- EXERCISE PROMPT -
Your task is to retype, word for word, the lines from the start of the data through the line holding "Given: Select the 9,381.74 total cell". Do not include the pictures.

Segment Open

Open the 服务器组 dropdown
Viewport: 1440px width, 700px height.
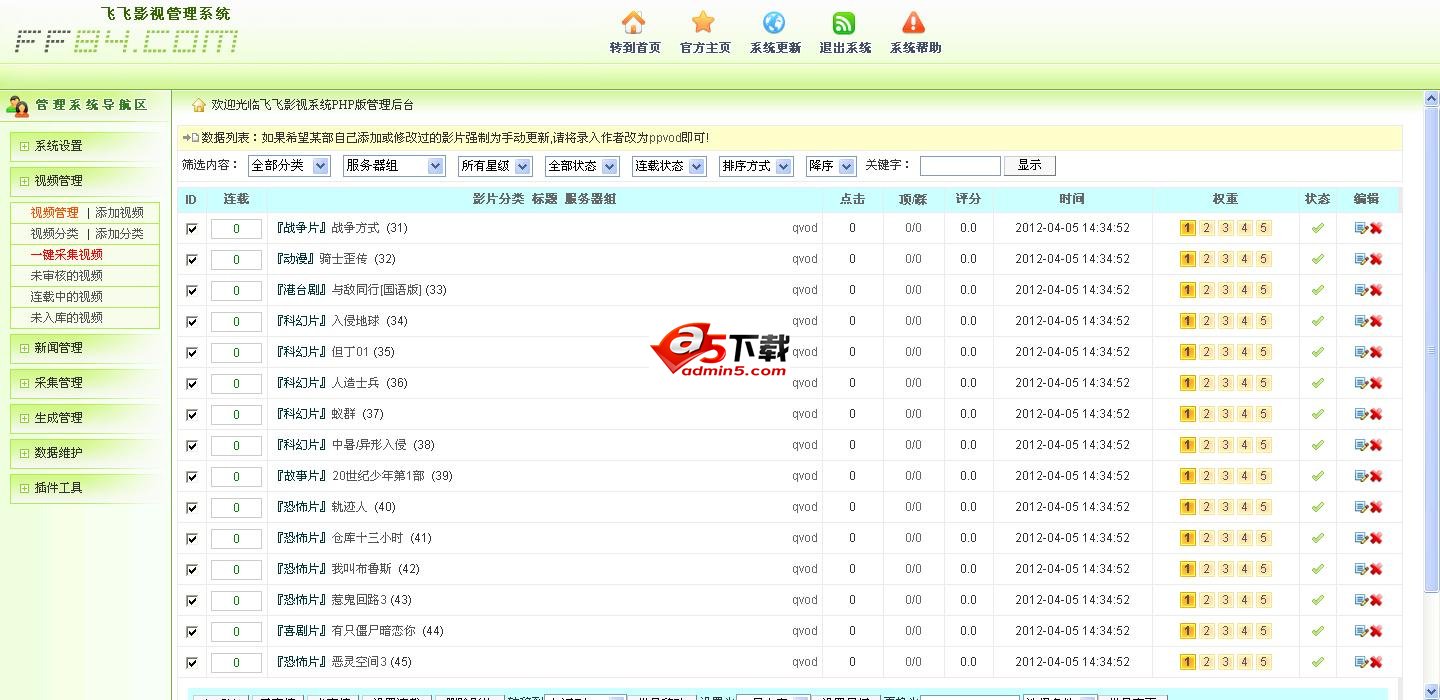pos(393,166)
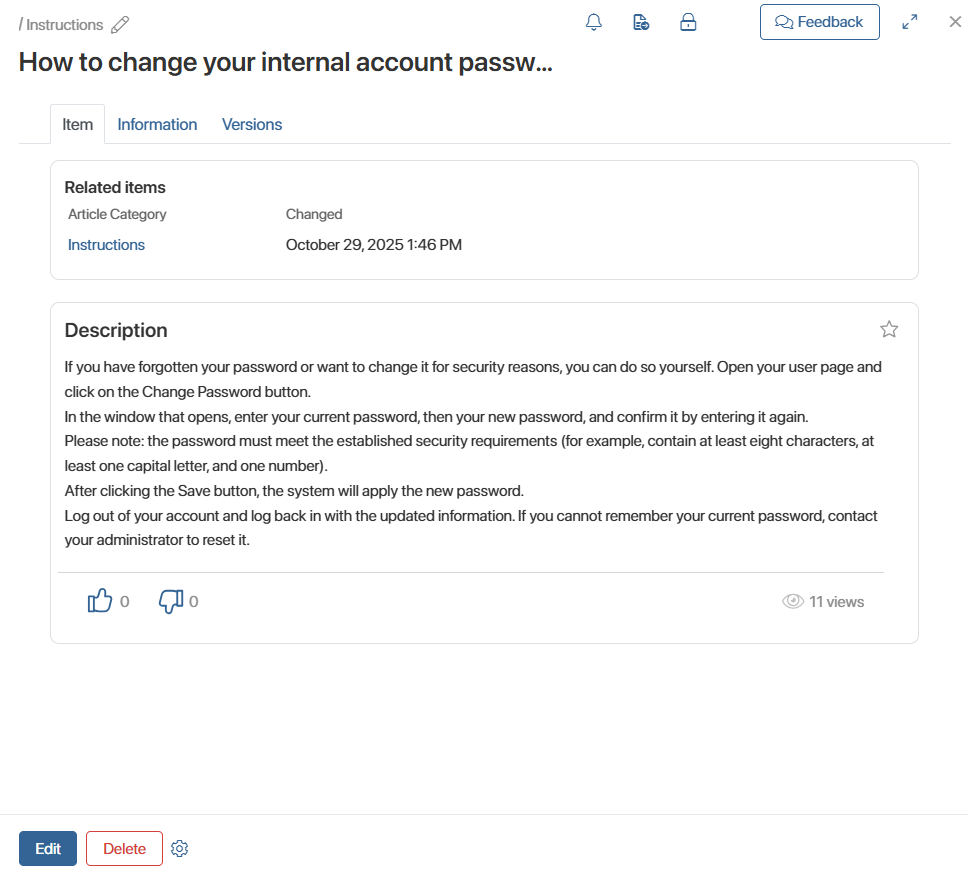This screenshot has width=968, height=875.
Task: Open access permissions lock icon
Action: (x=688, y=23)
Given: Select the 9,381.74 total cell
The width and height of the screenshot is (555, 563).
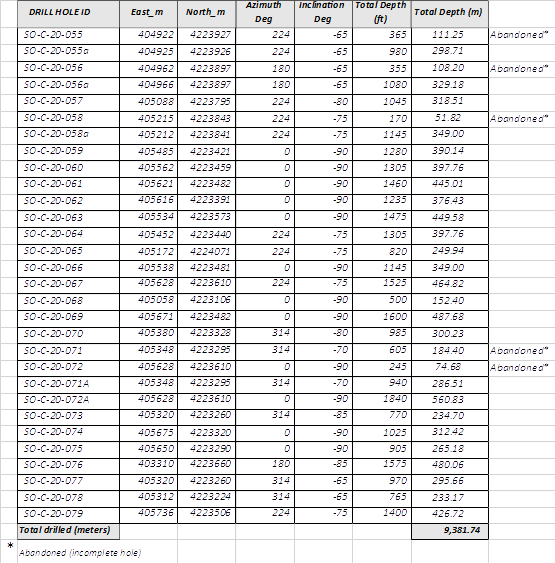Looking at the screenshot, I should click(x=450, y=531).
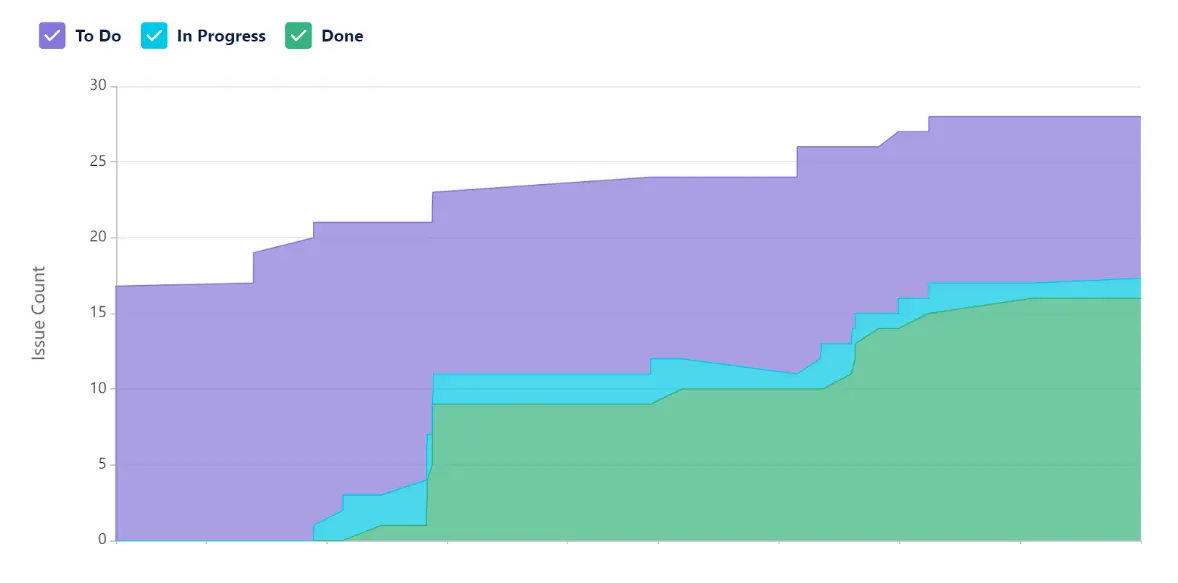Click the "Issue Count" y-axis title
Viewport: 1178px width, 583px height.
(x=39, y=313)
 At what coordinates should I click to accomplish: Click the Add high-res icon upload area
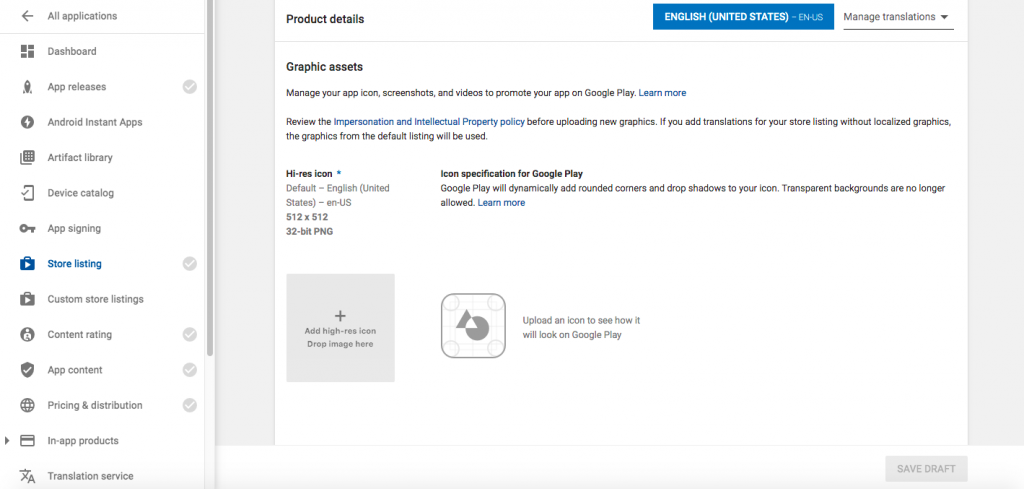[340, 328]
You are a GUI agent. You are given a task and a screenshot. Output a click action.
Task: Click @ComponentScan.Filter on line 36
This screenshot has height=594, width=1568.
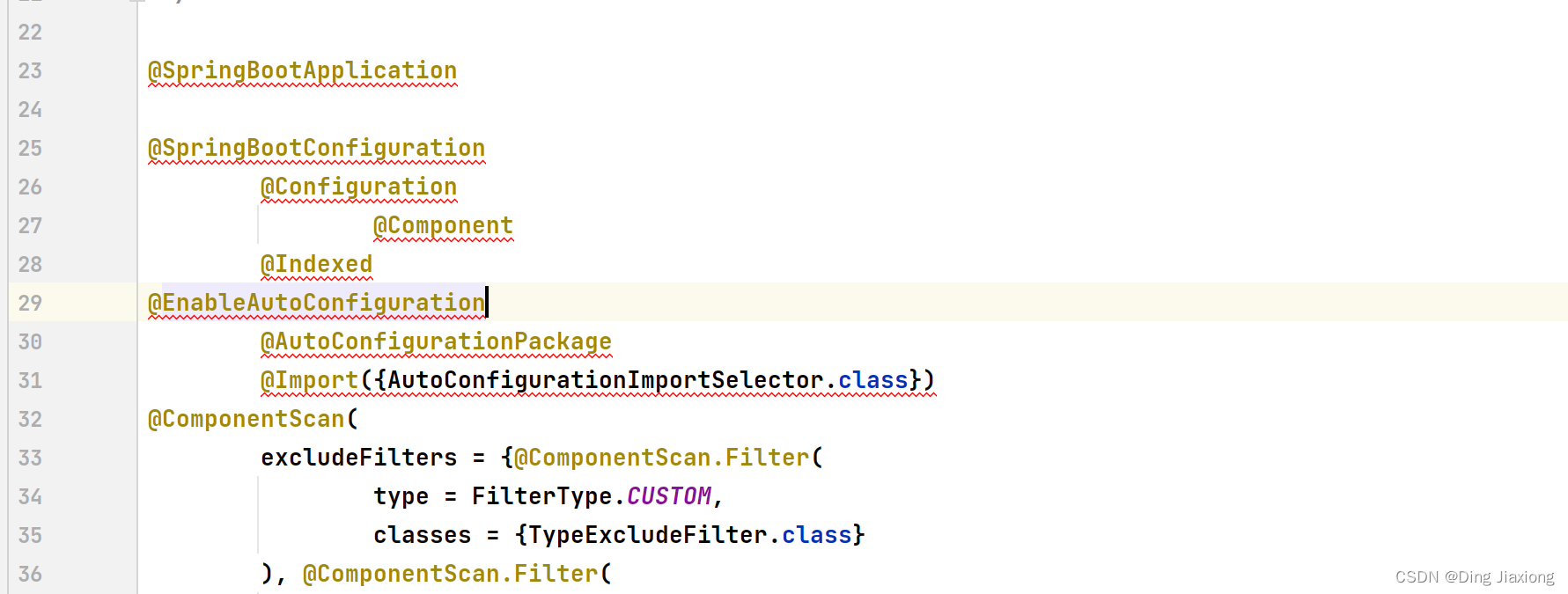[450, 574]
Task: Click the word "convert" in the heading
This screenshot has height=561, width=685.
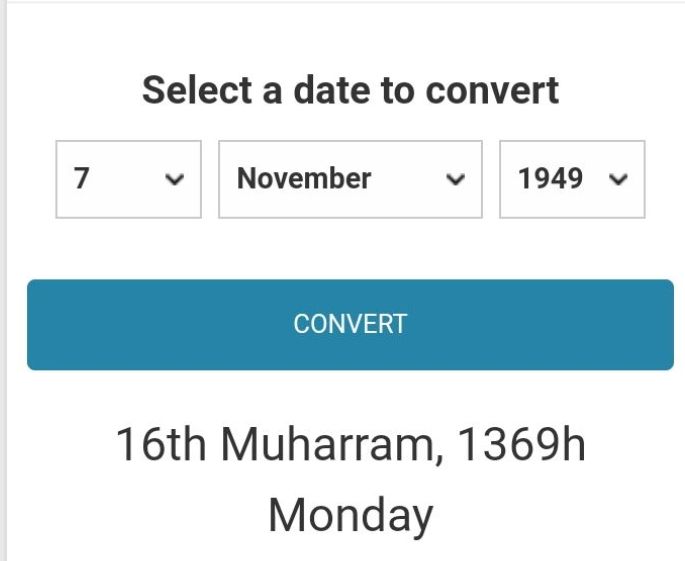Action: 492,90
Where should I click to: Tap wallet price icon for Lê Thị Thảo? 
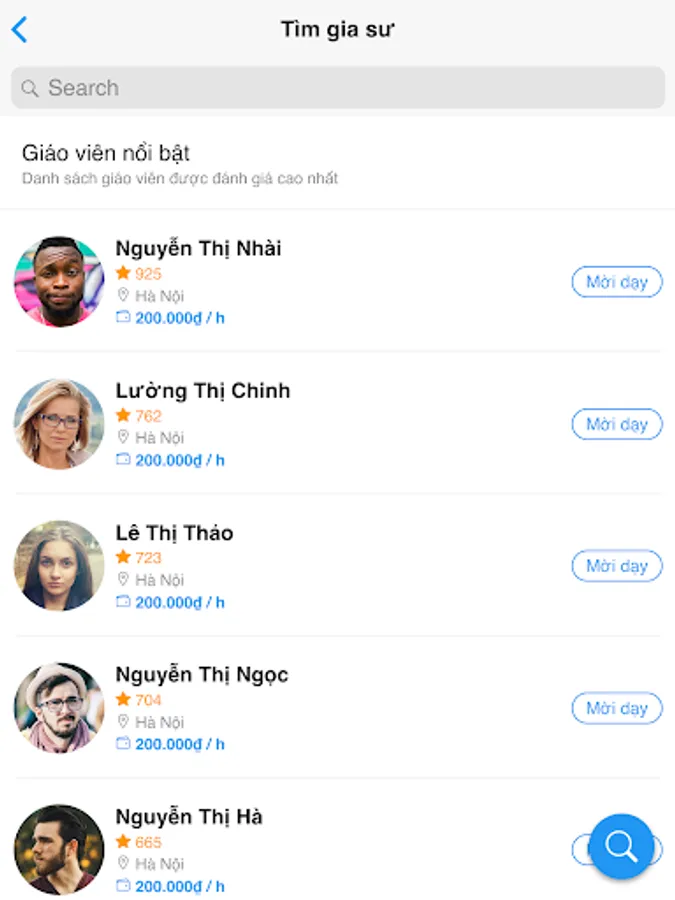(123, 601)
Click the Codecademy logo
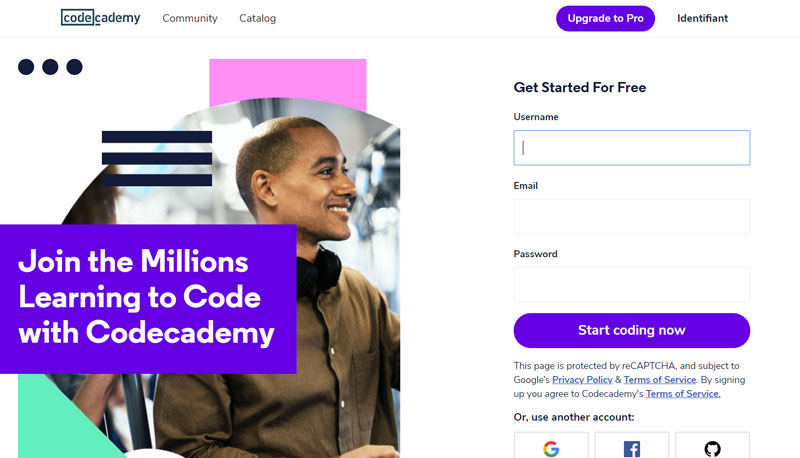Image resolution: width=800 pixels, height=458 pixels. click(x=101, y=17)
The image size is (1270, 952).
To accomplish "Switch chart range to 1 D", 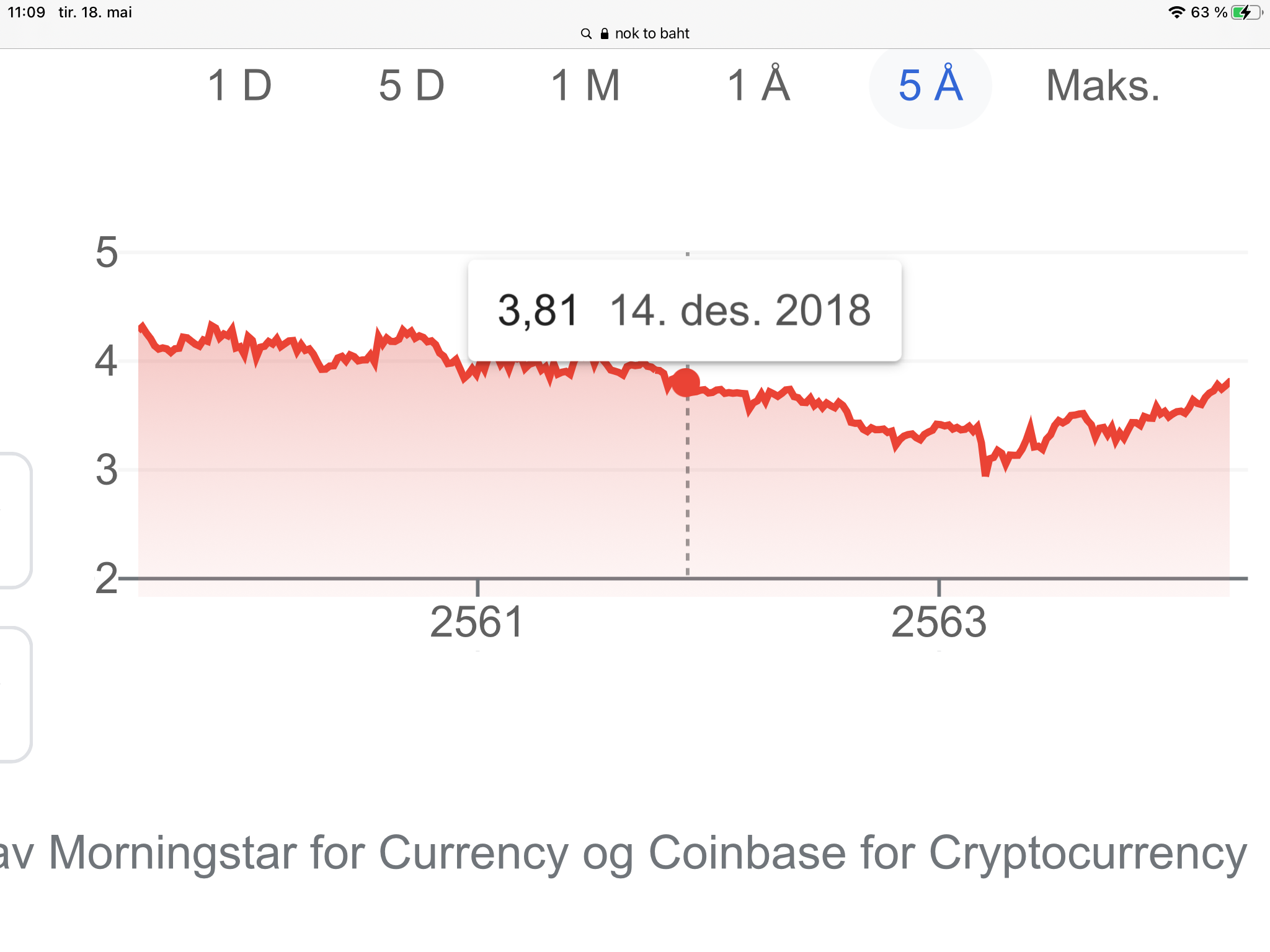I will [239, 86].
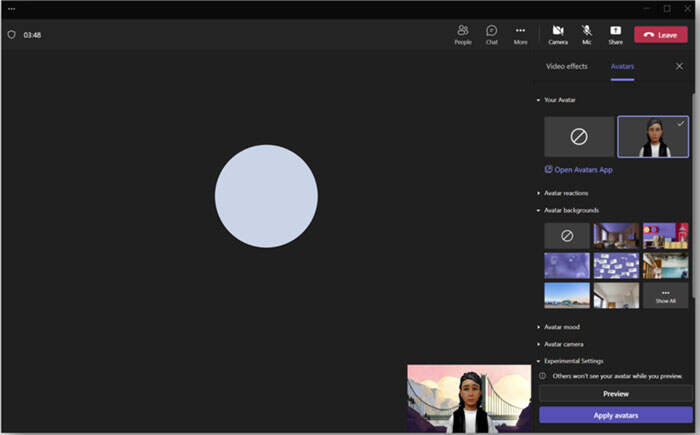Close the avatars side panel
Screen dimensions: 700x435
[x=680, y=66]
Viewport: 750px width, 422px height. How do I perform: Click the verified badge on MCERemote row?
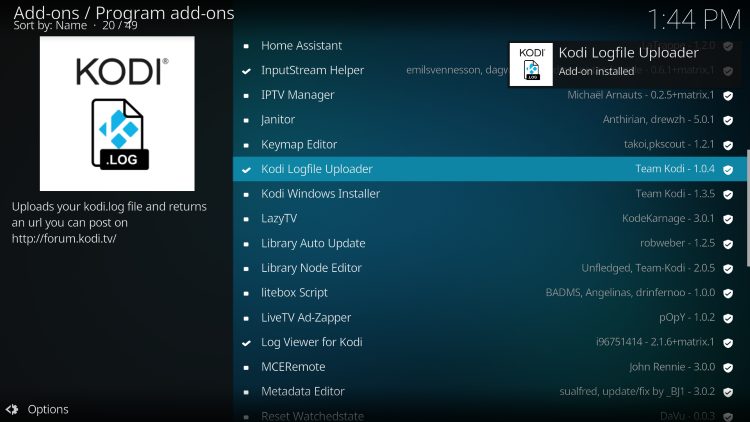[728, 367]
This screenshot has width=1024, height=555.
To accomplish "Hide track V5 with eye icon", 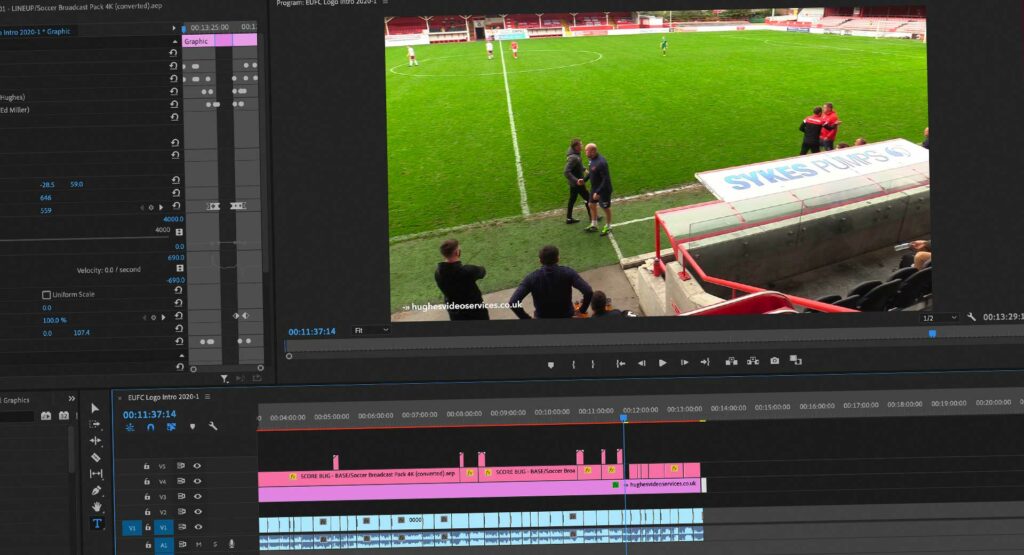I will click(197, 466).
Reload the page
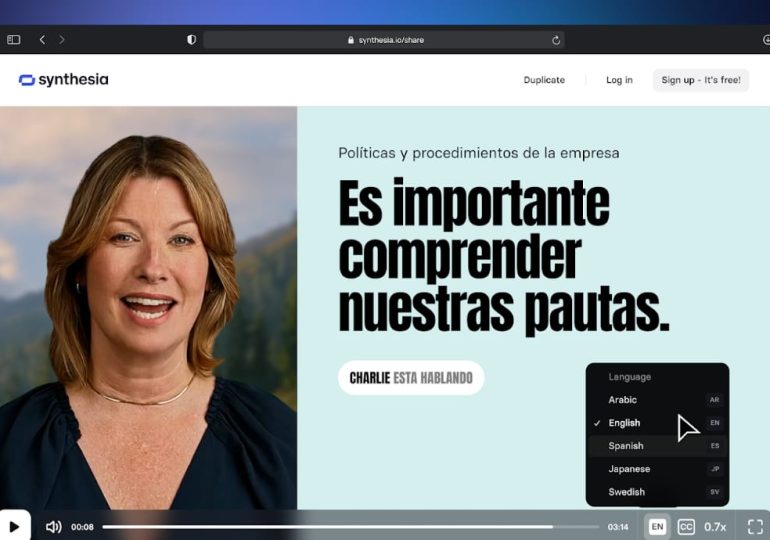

Segment Closed

- OUTPUT OF THE TASK -
Open the 服务器组 dropdown
Viewport: 1440px width, 700px height.
pos(393,166)
This screenshot has width=968, height=875.
Task: Open access permissions lock icon
Action: (x=688, y=23)
Given: Select the 9,381.74 total cell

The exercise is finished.